Objective A:
Using the DROID-SLAM summary, explain in one to three sentences how the system estimates camera motion and dense depth.
Objective B:
According to the DROID-SLAM abstract, on what kind of video is the system trained?
Objective C:
Reproduce the passage of the DROID-SLAM page starting with "DROID-SLAM: Deep Visual" and going on through "in diverse environments.".
Text excerpt start
DROID-SLAM: Deep Visual SLAM for Monocular, Stereo, and RGB-D Cameras
Zachary Teed, Jia Deng
TL;DR
DROID-SLAM presents a deep learning–driven SLAM system that jointly estimates camera motion and dense depth by iteratively refining poses and depths through a differentiable Dense Bundle Adjustment layer. Built on a RAFT-inspired foundation, it uses a frame-graph, dense per-pixel depth, and a ConvGRU-based update operator to converge to accurate, globally consistent trajectories, even when trained only with monocular data. The approach delivers state-of-the-art results across monocular, stereo, and RGB-D benchmarks, with exceptional robustness and generalization without retraining for new modalities. It runs in real time on powerful GPUs and offers a practical, versatile solution for robust visual SLAM in diverse environments.
Abstract
We introduce DROID-SLAM, a new deep learning based SLAM system. DROID-SLAM consists of recurrent iterative updates of camera pose and pixelwise depth through a Dense Bundle Adjustment layer. DROID-SLAM is accurate, achieving large improvements over prior work, and robust, suffering from substantially fewer catastrophic failures. Despite training on monocular video, it can leverage stereo or RGB-D video to achieve improved performance at test time. The URL to our open source code is https://github.com/princeton-vl/DROID-SLAM.
Text excerpt end
Extracted data start
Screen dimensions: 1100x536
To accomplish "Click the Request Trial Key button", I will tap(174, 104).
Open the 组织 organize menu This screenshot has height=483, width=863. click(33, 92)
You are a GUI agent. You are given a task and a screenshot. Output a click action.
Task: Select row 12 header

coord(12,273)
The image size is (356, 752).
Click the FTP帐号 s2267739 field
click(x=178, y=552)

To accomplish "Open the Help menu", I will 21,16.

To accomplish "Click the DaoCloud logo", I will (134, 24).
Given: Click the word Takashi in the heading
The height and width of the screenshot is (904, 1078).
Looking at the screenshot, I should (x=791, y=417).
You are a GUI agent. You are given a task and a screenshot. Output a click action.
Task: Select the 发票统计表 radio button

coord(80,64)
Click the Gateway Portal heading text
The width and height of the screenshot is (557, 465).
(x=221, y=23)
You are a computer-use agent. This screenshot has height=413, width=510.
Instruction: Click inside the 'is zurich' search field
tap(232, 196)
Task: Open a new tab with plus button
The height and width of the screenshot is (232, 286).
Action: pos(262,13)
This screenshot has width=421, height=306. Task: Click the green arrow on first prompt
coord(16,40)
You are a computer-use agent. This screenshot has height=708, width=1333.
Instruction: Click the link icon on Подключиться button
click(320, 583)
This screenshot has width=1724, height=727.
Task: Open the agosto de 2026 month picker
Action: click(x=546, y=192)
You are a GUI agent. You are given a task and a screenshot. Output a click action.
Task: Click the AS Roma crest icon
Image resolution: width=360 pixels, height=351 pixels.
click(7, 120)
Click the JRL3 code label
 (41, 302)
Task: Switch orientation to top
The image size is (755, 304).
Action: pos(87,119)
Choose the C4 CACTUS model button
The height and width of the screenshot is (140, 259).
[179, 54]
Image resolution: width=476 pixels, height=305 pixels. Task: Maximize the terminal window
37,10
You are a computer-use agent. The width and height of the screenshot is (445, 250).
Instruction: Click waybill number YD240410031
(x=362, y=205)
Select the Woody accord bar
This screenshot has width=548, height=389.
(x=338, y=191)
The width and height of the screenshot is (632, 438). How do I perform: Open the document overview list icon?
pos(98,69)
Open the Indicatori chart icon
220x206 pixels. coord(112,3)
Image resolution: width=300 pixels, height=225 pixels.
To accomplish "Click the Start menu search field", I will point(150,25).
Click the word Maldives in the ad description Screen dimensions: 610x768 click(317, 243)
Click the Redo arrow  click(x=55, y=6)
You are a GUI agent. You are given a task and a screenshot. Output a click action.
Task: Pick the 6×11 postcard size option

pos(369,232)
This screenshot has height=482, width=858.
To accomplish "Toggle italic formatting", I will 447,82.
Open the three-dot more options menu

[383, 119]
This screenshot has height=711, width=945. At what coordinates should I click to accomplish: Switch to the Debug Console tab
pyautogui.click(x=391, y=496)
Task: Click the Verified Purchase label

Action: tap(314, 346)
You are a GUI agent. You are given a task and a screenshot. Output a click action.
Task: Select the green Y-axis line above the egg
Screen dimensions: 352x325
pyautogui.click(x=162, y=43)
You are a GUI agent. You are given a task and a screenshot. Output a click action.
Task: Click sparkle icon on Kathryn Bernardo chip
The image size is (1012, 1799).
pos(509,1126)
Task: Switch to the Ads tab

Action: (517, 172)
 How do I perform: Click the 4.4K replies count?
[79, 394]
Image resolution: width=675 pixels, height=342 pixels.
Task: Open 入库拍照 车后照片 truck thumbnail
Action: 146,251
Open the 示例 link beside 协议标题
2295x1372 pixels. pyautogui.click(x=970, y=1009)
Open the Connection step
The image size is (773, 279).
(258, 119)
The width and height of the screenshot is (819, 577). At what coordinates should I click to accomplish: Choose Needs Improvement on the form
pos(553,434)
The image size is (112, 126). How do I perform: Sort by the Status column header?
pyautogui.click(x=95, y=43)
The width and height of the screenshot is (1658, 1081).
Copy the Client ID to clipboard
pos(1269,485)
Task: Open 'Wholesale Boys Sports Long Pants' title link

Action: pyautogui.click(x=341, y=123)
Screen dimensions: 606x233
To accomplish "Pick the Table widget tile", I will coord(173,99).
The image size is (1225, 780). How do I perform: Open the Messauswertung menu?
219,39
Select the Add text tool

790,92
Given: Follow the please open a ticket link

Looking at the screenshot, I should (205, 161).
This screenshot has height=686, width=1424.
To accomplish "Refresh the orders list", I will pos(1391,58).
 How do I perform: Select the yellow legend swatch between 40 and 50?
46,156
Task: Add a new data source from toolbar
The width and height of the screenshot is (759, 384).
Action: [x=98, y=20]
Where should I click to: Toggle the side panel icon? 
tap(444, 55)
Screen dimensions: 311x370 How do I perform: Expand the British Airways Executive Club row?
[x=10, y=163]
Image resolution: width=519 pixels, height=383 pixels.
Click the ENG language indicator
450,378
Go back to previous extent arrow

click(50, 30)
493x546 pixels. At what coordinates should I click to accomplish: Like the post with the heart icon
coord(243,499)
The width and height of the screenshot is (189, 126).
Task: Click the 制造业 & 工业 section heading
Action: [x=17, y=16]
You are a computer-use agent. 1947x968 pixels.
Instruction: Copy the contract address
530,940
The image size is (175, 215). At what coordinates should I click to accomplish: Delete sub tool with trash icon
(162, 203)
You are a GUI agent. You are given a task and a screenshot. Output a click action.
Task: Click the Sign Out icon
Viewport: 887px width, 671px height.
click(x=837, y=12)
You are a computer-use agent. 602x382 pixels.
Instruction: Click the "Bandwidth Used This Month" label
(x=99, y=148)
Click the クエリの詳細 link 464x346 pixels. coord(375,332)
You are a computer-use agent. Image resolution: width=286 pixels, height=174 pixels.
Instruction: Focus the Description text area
Extracted data end
Reply A:
DROID-SLAM estimates camera motion and dense depth together. It iteratively refines poses and depths through a differentiable Dense Bundle Adjustment layer. A frame-graph, dense per-pixel depth, and a ConvGRU-based update operator let it converge to accurate, globally consistent trajectories.

Reply B:
Monocular video.

Reply C:
DROID-SLAM: Deep Visual SLAM for Monocular, Stereo, and RGB-D Cameras
Zachary Teed, Jia Deng
TL;DR
DROID-SLAM presents a deep learning–driven SLAM system that jointly estimates camera motion and dense depth by iteratively refining poses and depths through a differentiable Dense Bundle Adjustment layer. Built on a RAFT-inspired foundation, it uses a frame-graph, dense per-pixel depth, and a ConvGRU-based update operator to converge to accurate, globally consistent trajectories, even when trained only with monocular data. The approach delivers state-of-the-art results across monocular, stereo, and RGB-D benchmarks, with exceptional robustness and generalization without retraining for new modalities. It runs in real time on powerful GPUs and offers a practical, versatile solution for robust visual SLAM in diverse environments.